I have a confession to make.

I have a Negotiating/Communicating for Emotional S/m class I’m teaching this weekend that I’ve been nervous about in a way I haven’t been nervous about teaching in a long time. You see, I… kind of feel like a fraud. I mean this beyond the (unfortunately) usual youngish-woman-teaching-in-2023 imposter syndrome; I mean that I’m not sure if I can teach emotional S/m because currently, I don’t know that I can *do* it.

Or at least, that’s what I’d been thinking for a few weeks.

Life has been life. You know how it goes. Hormones. Miscommunications. Med changes. Life. I’ve felt hesitant around any sexual play or banter, mostly knowing how ESM almost always sneaks into it these days. I haven’t known if I could engage in a way that keeps me feeling whole (or that breaks me in an easily reparable way).
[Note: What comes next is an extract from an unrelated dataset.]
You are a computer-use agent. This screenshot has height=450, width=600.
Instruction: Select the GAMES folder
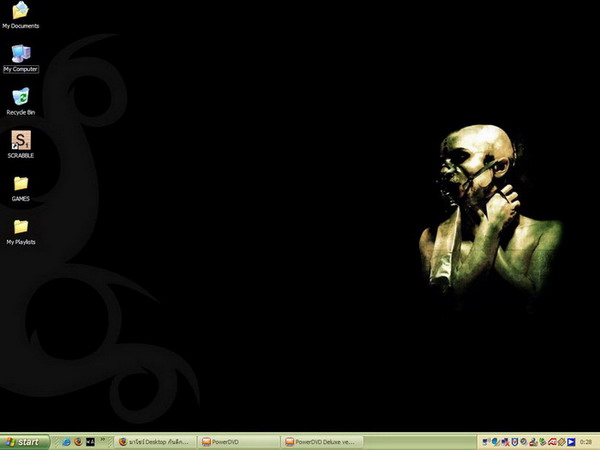(21, 188)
The hard part is that ESM is still what I want *anything* along those lines to be, so I have had a hard time feeling flirty or sexual at all. And I’ve been worried. Personal insecurities have left me thinking I just can’t handle this kind of play anymore at all.

Or at least, they had.

Then, the casual condescension started sneaking back into our more playful conversation. Ways I text or chat have once more turned to the kinds of sharp-edged tones of degradation I love. We have had a few mis-steps, but it turns out, my fears were way simpler and smaller than I had realized.

The problem was about two specific words.

Two. Words.

Not their synonyms. Not any other kind of delicious put-down or mocking tone. Just two words that mattered.
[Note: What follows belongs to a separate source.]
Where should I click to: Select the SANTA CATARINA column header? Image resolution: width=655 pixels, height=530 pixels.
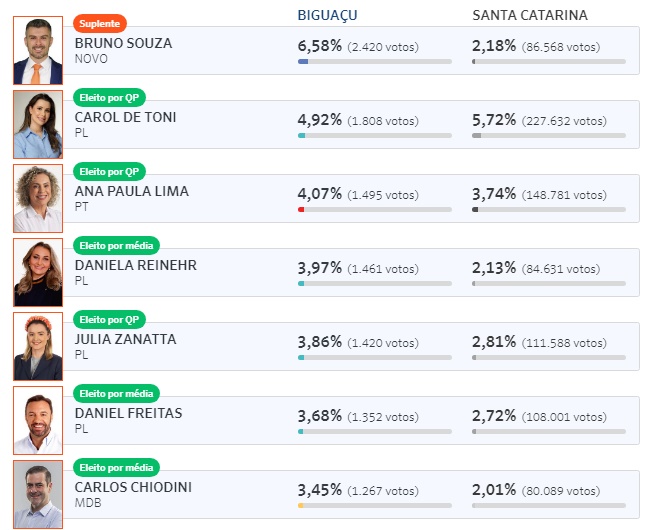529,15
Triggers are complicated, and often very specific. What a word means to one person can have a different gravity for others. It’s one of the many reasons ESM is a minefield. A topic can be totally fine until one word sets off the “nope” button.

Words matter. This lesson was driven home to me this week in multiple ways. Last Friday, I wrote a piece on Fetlife about how “enthusiastic consent” is an ableist idea. In it, I took for granted that others would have been taught that concept in the way I was: as a physical display of emotional eagerness given each time and throughout all sexual encounters, something I feel unable to give due to disability. And hundreds replied that they have felt that way too. Still, at the same time, others felt misled or hurt by my words and how they resonated in their own, more individual readings. What I had thought had an implied “for me and my body” didn’t do that for everyone reading, and I left some feeling like I felt sex was necessary for a good life (I don’t; that’s specific to my needs) or like people should push through experiences they don’t want to be in and don’t want to not want to be in (never, ever. If you genuinely want to end something and haven’t mutually elected that experience, you should never feel like you *have* to continue.) Now, I myself may know that these things aren’t what I meant, but it doesn’t matter: people who read those words once and took away something I didn’t mean may never be reached with my corrections, and maybe their reading of my writing leads them into a bad place. There are ways I should have been careful and specific that I was not. It mattered.

Someone I Love makes “actions, not words” their mantra, and it’s sat strangely with me for many years. Now more than ever, I’ve figured out why. Words *are* actions. Which we choose, how we put them together: this matters. It is holy, sexy, life-altering work. And it has a weight and a gravity to it.

Be general. Be specific. Try to say what you mean. Recalibrate when you get it wrong. And if certain words aren’t working for you… maybe you can communicate in another way for now.